Task brief
Copy out the rows that begin at the line containing "Click the Undo toolbar arrow" and end after the line containing "This screenshot has height=770, width=1568.", word for word, with both of those lines included.
# Stored records start
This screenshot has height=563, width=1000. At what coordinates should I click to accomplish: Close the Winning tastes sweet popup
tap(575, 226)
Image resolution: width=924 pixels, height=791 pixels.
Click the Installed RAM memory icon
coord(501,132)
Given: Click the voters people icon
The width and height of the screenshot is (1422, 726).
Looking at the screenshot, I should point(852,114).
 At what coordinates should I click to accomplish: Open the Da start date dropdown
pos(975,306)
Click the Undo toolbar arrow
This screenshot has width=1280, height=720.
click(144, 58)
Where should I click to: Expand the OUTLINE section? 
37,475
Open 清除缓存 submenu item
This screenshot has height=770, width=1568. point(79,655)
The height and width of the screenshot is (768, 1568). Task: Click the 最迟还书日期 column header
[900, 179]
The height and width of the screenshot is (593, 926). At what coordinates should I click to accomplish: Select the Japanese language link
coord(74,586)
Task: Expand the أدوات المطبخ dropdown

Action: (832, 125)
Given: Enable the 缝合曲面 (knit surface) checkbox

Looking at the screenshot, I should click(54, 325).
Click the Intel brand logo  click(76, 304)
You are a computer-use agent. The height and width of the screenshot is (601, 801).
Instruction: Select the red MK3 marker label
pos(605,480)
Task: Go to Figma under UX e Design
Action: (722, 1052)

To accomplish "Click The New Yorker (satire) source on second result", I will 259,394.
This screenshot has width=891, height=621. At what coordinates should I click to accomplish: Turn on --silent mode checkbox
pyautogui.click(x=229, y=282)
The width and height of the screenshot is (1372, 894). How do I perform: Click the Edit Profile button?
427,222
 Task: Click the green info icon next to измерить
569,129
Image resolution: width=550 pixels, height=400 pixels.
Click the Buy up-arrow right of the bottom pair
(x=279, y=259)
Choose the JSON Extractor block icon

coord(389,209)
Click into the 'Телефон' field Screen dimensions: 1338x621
# Stored records end
Response
Click the Undo toolbar arrow
This screenshot has width=1280, height=720.
click(144, 58)
Where should I click to: Expand the OUTLINE section? 
37,475
Open 清除缓存 submenu item
This screenshot has height=770, width=1568. point(79,655)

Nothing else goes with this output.